Exclusive: Voluntary Action Scotland axed as Scottish Government pulls funding

Third Force News, by Robert Armour

Voluntary Action Scotland (VAS) is to be axed after having its funding pulled by the Scottish Government.

The shock announcement was revealed yesterday (Tuesday, 19 December) at a hastily arranged meeting in Edinburgh to which acting chief executive Allan Johnstone was summoned along with 35 representatives from Scotland’s network of third sector interfaces (TSIs).

VAS, which has a remit to support Scotland’s 32 TSIs, is currently funded until next September after which its core funding of around £250,000 will go back into the network.

It comes after the Scottish Government published a damning report in January into VAS’s support for the network, calling on it to urgently get its house in order.

The report called for the body to have “greater clarity of purpose,” “strengthened leadership and organisational structure”, as well as “improved governance.”

However since then VAS has struggled to rebuild its reputation with many TSIs highly critical of its role and leadership.

Core grant funding amounting to £8.2 million was given to the TSI network last year. Some £44m has been granted since 1 April 2011.

An official at the Scottish Government confirmed to TFN that VAS will no longer receive funding.

Instead the government will continue to support individual TSIs with plans in place to recruit an individual whose job will be to “engage and support” the network.

A Scottish Goverment spokeswoman said: “We have confirmed we will not be funding VAS beyond September 2018. Our overall allocation to support TSIs and the network is not being reduced.

“We are retaining the resource currently supporting VAS for the TSI network, to create flexibility to respond to ambition and collaborative approaches, and to continue to support network support, knowledge and practice sharing.

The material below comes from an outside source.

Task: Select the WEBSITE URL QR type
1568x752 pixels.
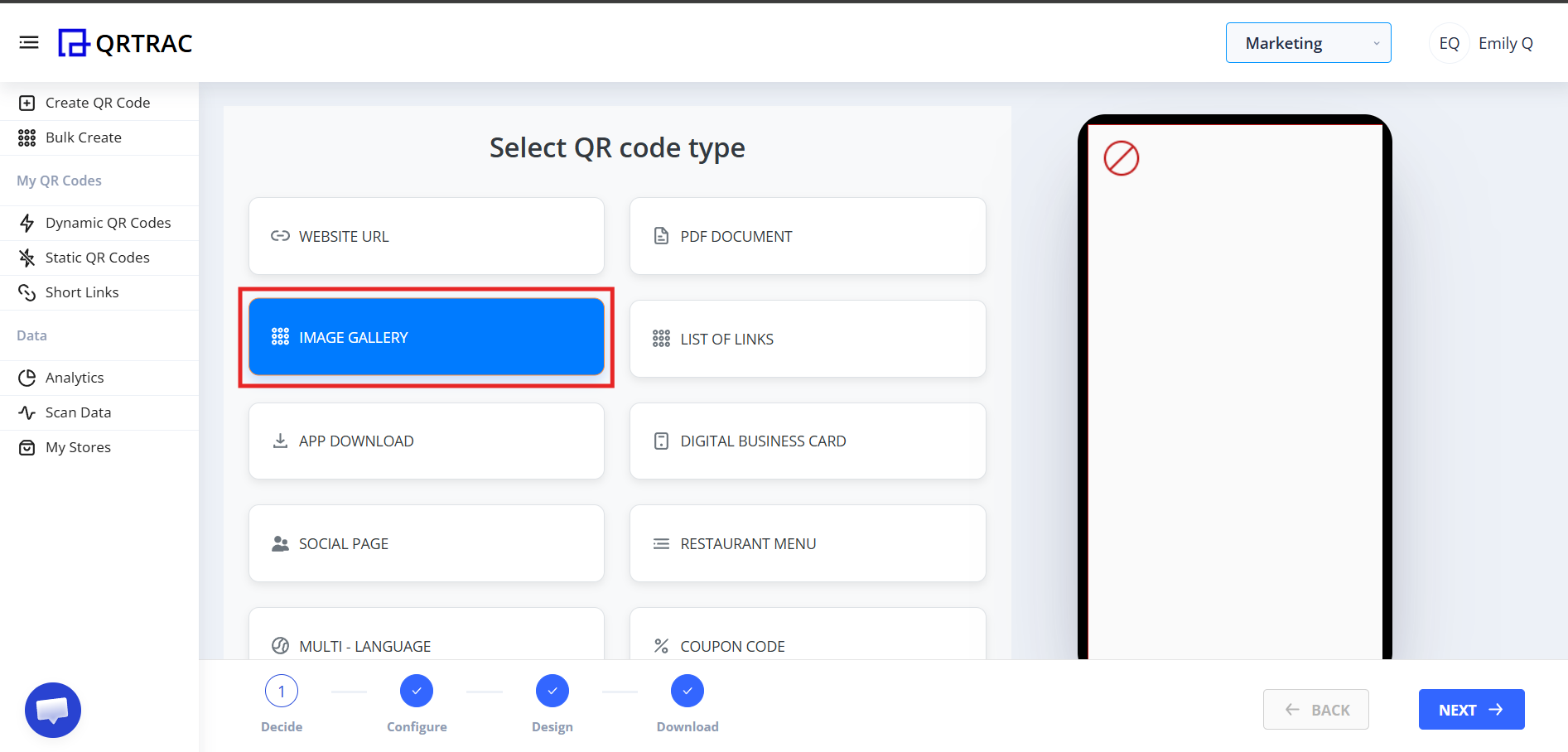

“Our priority is supporting TSIs to deliver against an ambitious vision that puts them at the heart of local decision making and ensures they can support and respond to the needs of local communities.”

While it is feasible VAS could continue to exist if it finds funding, one source told TFN the fact the Scottish Government has “lost patience” with the body is a damning vote of no confidence from which it is unlikely recover.

“It can’t come back from this,” they said. “At the meeting it was openly understood that VAS had failed on a number of levels and that civil servants were extremely disappointed in its leadership. Who is going to fund an organisation that is effectively rudderless and dead in the water?”

The source continued: “It’s a tough job but it has never been the organisation the network wanted it to be. We wanted support and direction if and when required. Instead VAS became an empty vessel which, I believe, existed for the sake of itself.”

Allan Johnstone failed to respond to TFN’s repeated requests for comment but the board issued a statement after the story broke (see below) saying it was concerned by the removal of a “much needed voice of the community sector at the national level during an important change process.”

At the meeting, a Scottish Government official said she wanted individual TSIs to “lead in their locality”.

A source attending the meeting said there was never any question of VAS’s funding being reinstated.

“Criticism of VAS has been mounting,” they said. “Even if every TSI at yesterday’s meeting backed VAS, the funding would have still been pulled. The Scottish Government isn’t at all happy. It was palpable.”

VAS has a membership composed of TSIs and is governed by a board of directors from the local interfaces.

Its last accounts show an income of nearly £430,000. It currently has a staff of six, one of whom receives a salary of around £60,000. Total salary costs amounted to £215,000 in the last financial year.